Il 22 ottobre 2017 Lombardia e Veneto votano su un referendum che chiede più autonomia dal governo centrale.
L’obiettivo di queste due consultazioni organizzate dal presidente lombardo Roberto Maroni e da quello veneto Luca Zaia (entrambi del partito della Lega Nord) è chiedere ai loro cittadini il mandato a portare avanti il progetto di aumentare il numero di materie su cui la regione ha competenza, come previsto dall’articolo 116 del titolo V della Costituzione che regola i rapporti tra stato e autonomie locali (“Ulteriori forme e condizioni particolari di autonomia […] possono essere attribuite ad altre Regioni, con legge dello Stato, su iniziativa della Regione interessata, sentiti gli enti locali […]”). È la prima volta che questo passaggio dell’articolo 116 viene invocato.
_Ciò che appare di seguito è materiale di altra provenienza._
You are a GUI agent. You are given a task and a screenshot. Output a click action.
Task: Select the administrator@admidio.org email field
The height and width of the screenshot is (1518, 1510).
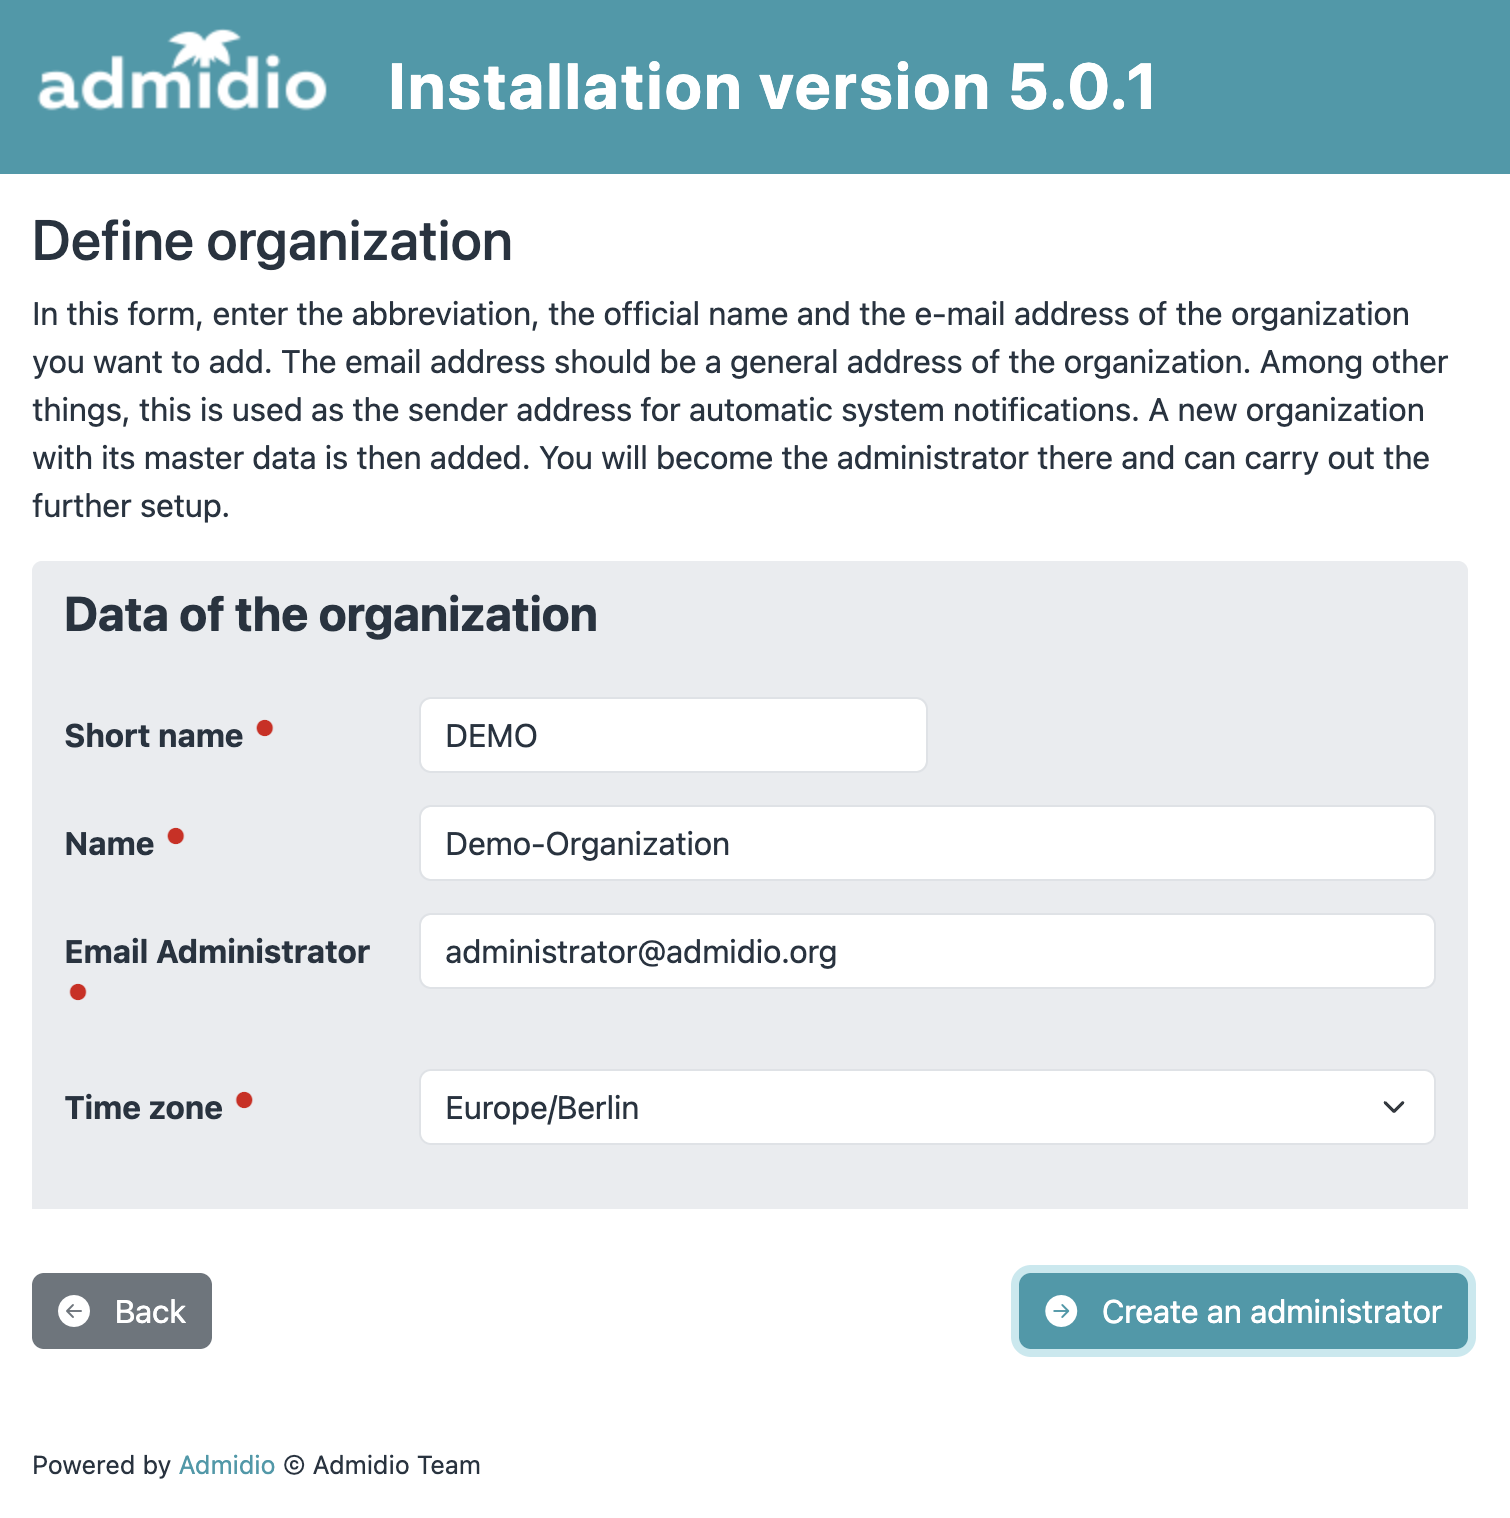(x=926, y=951)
E’ un’operazione inutile dal punto di vista procedurale e costituzionale. Né è molto chiaro quali nuove competenze le due regioni vorrebbero attribuirsi. E’ solo un’iniziativa politica e simbolica da parte della Lega Nord, che non vuole certo proporre la Secessione del Nord come nel passato, ma comunque, nella rivendicazione di una maggiore autonomia dal governo centrale, vuole affermare il sentimento di estraneità del Veneto e della Lombardia ai valori fondativi della nostra identità nazionale.
A conferma dell’insofferenza di una parte del Nord a sentirsi italiana va ricordato che in occasione del 150esimo anniversario della III guerra d’indipendenza del 1866 fece scalpore l’assenza in tutto il Veneto di commemorazioni ufficiali e di iniziative pubbliche per ricordare questo anniversario fino alla provocazione del comune di Cittadella di far sventolare il 22 ottobre del 2016 la bandiera veneta con il Leone di San Marco a mezz’asta con il segno di lutto!
Il 20 settembre ogni anno viene ricordata La Breccia di Porta Pia del 1870, una data fortemente simbolica nella storia del nostro Paese.
Il 20 settembre 1870 con La Breccia di porta Pia e la Presa di Roma fu infatti l’episodio del Risorgimento che sancì l’annessione di Roma al Regno d’Italia, decretando la fine dello Stato Pontificio e del potere temporale dei papi e fu un momento pertanto significativo del processo di unificazione nazionale, anche se fu la ragione della grave frattura politica e diplomatica tra Chiesa di Roma e ed il giovane Regno d’Italia. L’anniversario del 20 settembre è stato festività nazionale fino alla sua abolizione dopo i Patti Lateranensi nel 1929, che hanno sancito la ripresa delle relazioni diplomatiche tra Papato e Stato italiano
Dopo la caduta del fascismo e la nascita della Repubblica italiana solo le associazioni laiche, i radicali, i liberali ed i socialisti hanno ogni anno commemorato il 20 settembre, talora con l’adesione delle istituzioni civili nei luoghi simbolo del Risorgimento. La Santa Sede da anni però non ha più le posizioni politiche ed oltranziste del 1870, già infatti nel primo centenario della Breccia di Porta Pia, nel 1970, Paolo VI aveva detto che il papa dopo aver perduto l’autorità temporale aveva acquisito maggiore autorità nella Chiesa, aveva ripreso “con inusitato vigore le sue funzioni di maestro di vita e di testimonio del Vangelo”.
Le commemorazioni pertanto del 20 settembre hanno lo scopo di rafforzare una memoria condivisa dei valori del Risorgimento tra gli italiani laici, cattolici e non credenti, superando anacronistici steccati ideologici, e soprattutto di riaffermare il valore dell’Unità d’Italia rispetto a chi ha ancora nostalgia e rimpianto per il potere temporale dei Papi, il Regno delle Due Sicilie ed il Governo Lombardo-Veneto dell’Austria!